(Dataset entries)
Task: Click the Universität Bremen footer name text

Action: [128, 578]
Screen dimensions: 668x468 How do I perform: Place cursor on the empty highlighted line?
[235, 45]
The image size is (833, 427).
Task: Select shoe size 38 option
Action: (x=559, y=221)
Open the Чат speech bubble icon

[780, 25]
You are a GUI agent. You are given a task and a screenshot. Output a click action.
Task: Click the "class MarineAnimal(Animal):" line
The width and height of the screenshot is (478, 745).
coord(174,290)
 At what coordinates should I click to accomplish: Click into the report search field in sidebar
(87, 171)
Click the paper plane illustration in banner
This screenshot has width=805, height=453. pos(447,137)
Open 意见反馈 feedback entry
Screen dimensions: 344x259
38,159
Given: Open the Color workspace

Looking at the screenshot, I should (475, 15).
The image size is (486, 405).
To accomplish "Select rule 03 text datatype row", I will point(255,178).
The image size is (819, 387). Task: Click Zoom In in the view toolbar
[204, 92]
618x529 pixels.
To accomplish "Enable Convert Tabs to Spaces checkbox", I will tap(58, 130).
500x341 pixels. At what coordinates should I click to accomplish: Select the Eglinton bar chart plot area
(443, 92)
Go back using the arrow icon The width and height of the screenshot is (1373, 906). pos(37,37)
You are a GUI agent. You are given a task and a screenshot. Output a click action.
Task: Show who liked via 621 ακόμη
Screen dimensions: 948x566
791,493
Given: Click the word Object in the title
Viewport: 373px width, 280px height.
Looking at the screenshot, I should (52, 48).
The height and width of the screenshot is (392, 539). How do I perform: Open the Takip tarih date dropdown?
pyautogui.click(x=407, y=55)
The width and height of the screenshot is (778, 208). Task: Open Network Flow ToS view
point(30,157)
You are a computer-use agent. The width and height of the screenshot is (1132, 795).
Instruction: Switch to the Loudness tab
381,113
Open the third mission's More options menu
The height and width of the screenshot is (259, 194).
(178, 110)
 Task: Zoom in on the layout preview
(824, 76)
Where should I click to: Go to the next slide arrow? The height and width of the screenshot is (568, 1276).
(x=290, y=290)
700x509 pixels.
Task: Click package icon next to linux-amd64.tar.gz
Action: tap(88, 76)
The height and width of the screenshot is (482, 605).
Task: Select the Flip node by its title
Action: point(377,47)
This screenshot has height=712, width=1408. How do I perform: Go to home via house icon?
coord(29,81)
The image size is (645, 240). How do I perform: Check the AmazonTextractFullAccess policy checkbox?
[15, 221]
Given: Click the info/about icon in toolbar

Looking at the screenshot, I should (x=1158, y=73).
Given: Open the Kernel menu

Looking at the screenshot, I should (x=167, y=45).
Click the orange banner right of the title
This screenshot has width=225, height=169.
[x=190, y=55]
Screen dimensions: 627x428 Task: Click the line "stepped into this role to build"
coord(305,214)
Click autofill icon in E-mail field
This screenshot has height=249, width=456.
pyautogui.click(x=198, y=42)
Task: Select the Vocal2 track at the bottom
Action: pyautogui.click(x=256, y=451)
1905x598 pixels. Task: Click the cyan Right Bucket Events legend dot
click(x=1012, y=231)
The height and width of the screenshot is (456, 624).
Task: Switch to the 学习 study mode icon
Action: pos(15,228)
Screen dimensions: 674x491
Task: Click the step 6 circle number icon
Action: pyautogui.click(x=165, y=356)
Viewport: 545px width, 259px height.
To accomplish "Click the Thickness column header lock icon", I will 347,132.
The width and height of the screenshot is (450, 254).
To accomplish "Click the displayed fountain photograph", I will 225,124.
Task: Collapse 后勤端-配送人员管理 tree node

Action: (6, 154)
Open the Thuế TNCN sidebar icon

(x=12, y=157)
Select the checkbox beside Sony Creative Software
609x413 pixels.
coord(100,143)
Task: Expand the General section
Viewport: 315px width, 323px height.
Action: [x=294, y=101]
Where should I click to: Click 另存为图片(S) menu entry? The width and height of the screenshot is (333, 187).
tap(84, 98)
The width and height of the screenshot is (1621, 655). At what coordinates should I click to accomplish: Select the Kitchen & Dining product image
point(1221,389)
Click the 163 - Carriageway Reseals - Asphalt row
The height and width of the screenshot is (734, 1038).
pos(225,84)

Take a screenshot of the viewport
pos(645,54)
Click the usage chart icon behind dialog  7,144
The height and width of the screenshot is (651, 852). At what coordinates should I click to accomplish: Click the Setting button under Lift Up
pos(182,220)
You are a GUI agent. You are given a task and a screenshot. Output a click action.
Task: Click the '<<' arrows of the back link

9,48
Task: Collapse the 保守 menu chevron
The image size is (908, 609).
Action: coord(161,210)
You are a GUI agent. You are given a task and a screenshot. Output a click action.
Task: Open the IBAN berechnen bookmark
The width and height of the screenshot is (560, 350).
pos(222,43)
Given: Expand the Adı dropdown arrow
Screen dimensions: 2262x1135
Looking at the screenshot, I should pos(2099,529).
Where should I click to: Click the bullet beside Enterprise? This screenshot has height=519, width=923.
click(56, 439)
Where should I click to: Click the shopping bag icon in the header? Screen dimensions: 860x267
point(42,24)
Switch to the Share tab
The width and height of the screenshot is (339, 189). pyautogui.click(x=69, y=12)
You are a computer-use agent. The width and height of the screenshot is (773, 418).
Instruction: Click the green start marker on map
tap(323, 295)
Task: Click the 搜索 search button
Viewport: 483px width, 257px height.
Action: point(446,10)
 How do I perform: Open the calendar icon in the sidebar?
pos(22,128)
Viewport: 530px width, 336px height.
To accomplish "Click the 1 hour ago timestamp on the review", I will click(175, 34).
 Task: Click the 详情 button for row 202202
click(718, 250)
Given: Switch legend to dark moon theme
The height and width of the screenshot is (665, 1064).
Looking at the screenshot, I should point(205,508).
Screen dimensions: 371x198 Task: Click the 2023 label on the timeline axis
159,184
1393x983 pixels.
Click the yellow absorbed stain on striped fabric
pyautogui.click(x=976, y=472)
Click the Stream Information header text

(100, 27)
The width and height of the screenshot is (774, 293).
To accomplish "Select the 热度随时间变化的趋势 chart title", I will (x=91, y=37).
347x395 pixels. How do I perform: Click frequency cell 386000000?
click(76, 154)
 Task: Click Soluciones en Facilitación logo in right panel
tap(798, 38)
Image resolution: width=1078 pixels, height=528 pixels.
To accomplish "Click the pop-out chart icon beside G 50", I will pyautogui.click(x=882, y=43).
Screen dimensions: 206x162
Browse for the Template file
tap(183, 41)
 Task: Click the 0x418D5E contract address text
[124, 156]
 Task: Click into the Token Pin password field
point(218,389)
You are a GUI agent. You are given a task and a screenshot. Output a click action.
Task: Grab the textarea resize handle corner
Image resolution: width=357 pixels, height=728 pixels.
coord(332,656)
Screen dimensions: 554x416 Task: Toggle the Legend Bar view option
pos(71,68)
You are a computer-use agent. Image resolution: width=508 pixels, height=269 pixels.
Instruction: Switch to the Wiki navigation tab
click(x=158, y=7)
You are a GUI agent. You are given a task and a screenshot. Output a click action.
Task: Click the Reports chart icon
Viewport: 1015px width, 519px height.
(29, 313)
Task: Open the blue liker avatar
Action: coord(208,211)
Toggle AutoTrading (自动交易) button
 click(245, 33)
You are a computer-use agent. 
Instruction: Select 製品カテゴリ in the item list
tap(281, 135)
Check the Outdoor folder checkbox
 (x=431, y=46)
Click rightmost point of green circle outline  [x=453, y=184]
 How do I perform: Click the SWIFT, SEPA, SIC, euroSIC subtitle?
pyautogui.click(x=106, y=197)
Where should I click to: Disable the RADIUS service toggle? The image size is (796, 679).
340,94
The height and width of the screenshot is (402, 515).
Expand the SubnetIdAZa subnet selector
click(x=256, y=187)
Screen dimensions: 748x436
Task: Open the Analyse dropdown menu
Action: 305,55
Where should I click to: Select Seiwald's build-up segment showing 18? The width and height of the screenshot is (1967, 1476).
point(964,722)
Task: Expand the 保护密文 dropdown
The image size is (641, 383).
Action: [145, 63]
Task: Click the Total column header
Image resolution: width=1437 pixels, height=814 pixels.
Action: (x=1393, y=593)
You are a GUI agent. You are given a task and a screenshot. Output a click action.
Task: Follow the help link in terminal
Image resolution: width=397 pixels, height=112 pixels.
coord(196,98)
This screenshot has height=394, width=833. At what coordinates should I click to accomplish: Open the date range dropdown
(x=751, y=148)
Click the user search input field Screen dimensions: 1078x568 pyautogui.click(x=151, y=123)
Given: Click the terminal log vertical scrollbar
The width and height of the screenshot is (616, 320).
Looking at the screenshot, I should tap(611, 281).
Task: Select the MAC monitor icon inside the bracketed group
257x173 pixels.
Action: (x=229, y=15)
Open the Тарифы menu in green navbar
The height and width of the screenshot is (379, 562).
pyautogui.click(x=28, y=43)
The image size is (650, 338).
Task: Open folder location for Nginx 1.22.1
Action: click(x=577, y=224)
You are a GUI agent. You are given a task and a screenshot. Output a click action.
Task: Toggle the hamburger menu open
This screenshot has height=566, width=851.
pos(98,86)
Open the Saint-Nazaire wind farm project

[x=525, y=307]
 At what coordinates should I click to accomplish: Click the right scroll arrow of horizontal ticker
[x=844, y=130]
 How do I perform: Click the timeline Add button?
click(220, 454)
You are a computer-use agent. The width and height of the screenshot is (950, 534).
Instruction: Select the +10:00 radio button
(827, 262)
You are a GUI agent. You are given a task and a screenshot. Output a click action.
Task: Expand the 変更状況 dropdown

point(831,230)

Problem requirements:
Return only the number of lines in the preceding records that contain the string "terminal".

Response:
2